- [Task material]
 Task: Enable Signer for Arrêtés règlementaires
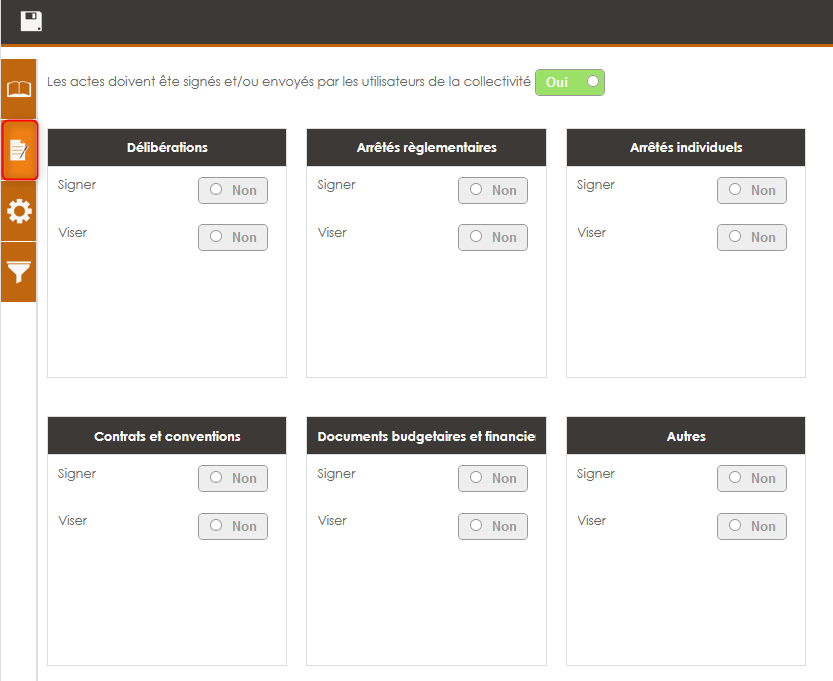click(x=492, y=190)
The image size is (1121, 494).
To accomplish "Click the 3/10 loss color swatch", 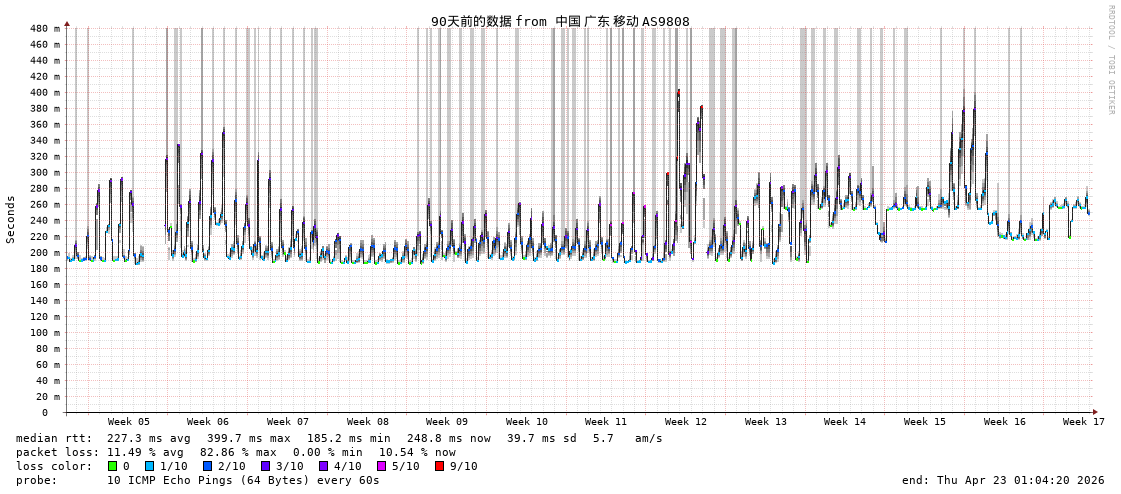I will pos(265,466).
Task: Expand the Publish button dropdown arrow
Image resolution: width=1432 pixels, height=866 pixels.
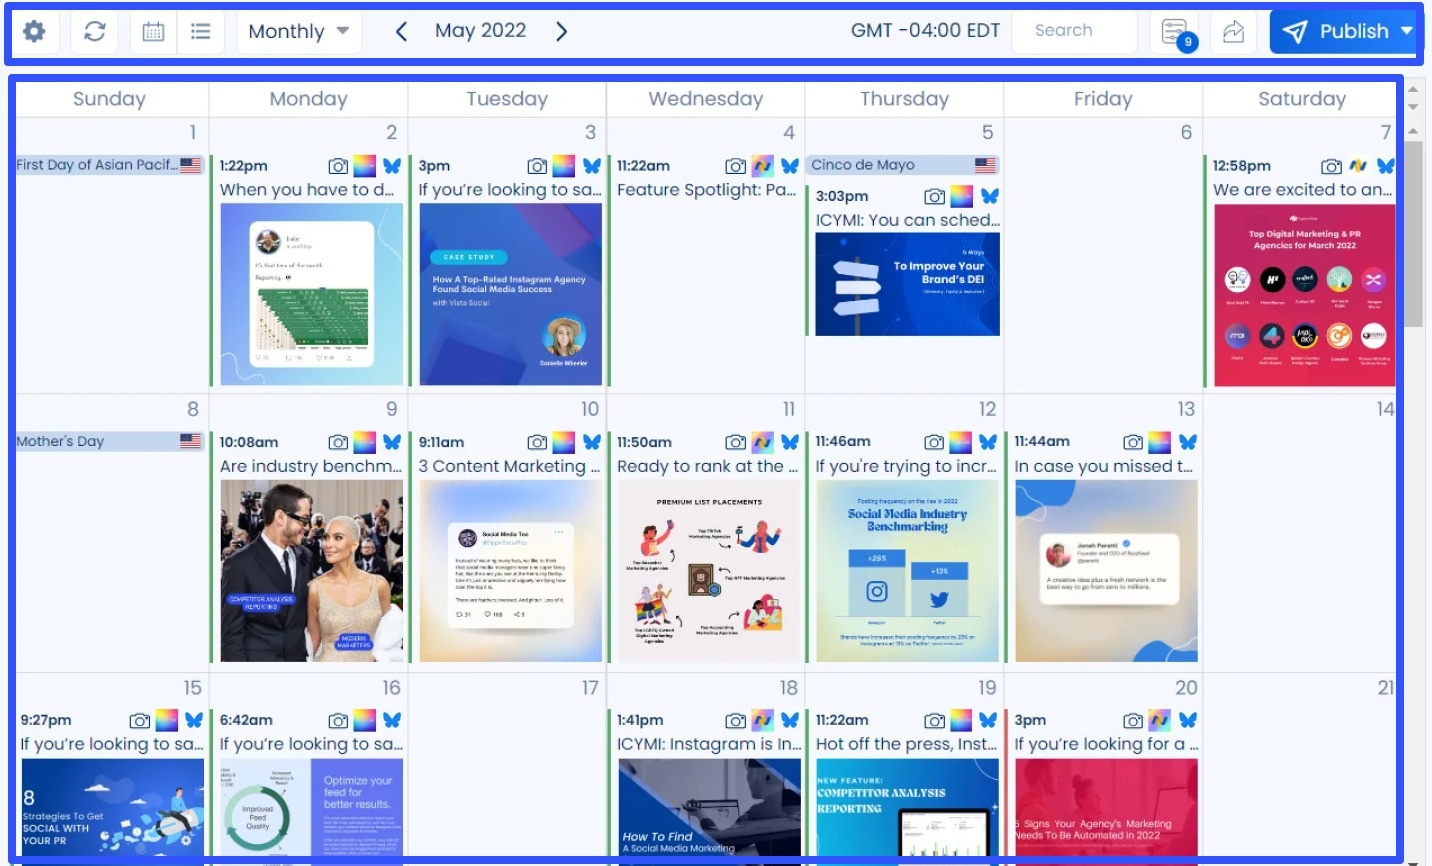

==

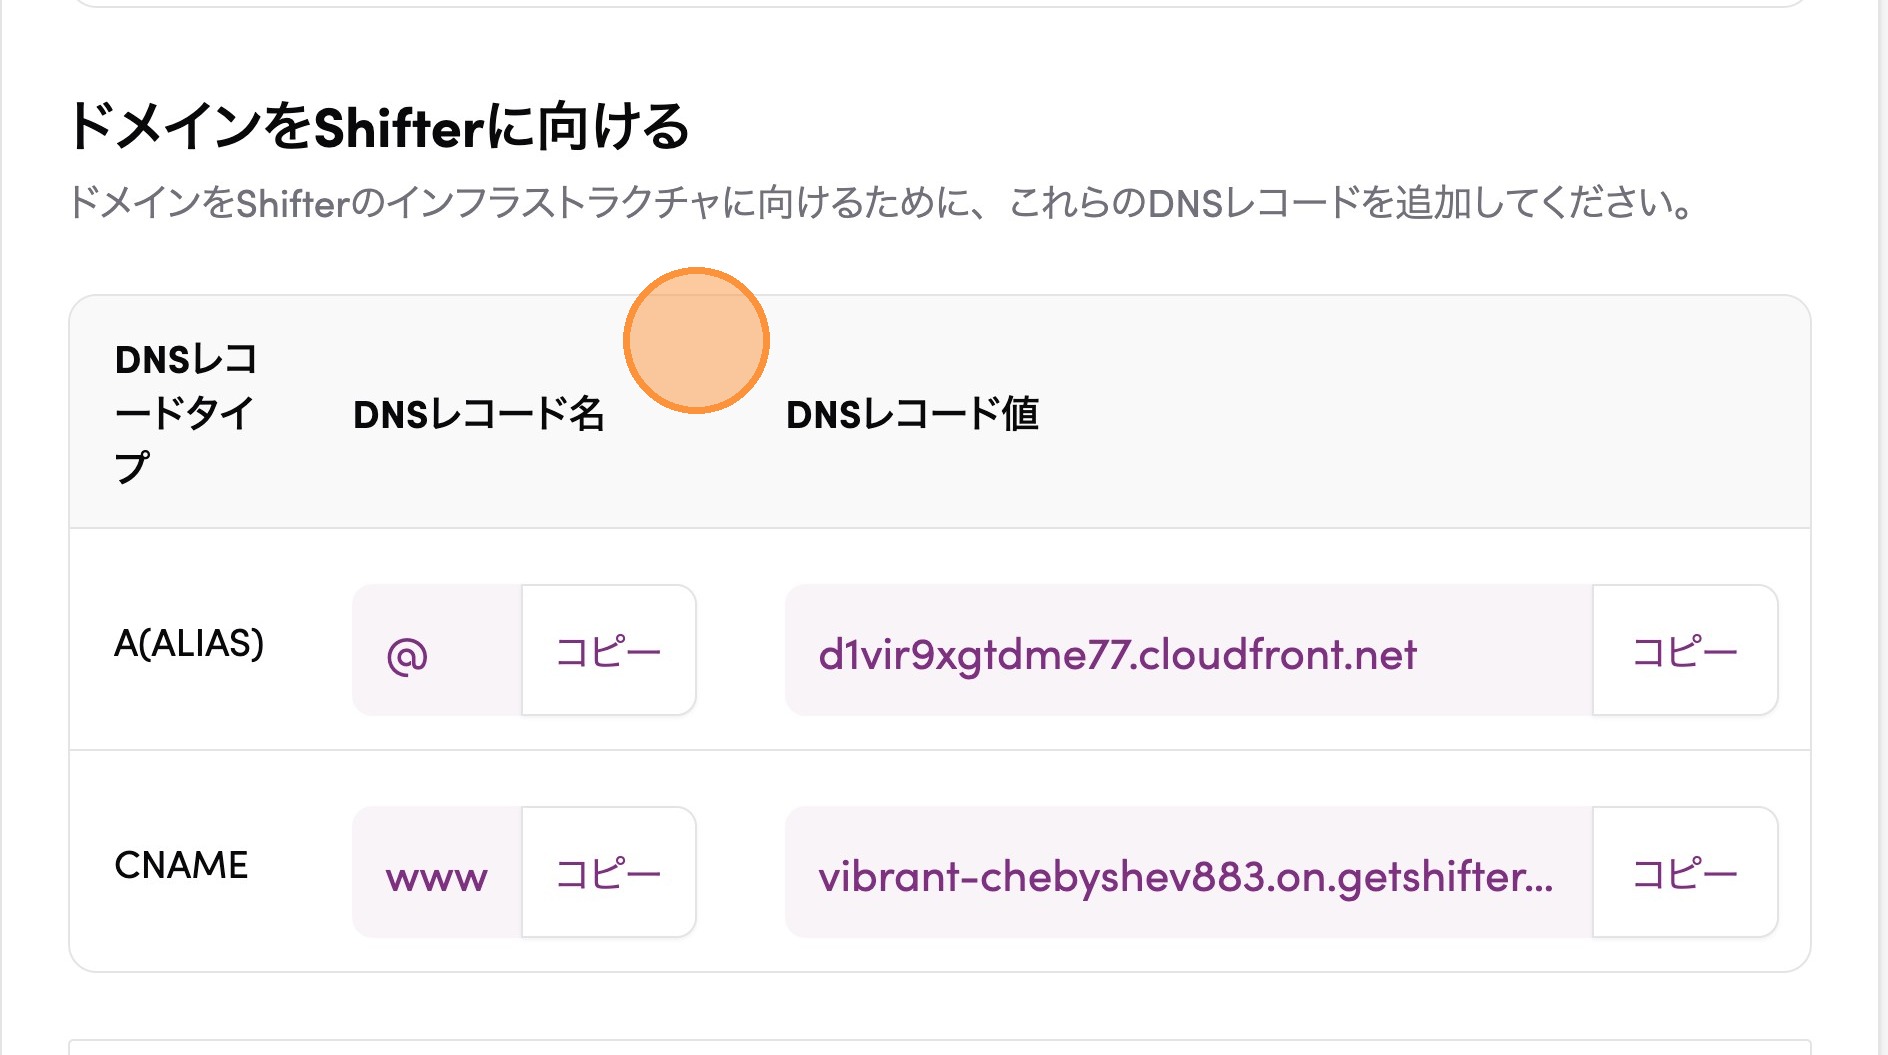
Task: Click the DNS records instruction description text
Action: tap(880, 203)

- [Task directions]
I'd like the lines above from the one with "Task: Expand the" up to and including the one with "Image resolution: width=1432" copied exactly, with no other lines.

- [Worked solution]
Task: Expand the Publish button dropdown arrow
Image resolution: width=1432 pixels, height=866 pixels.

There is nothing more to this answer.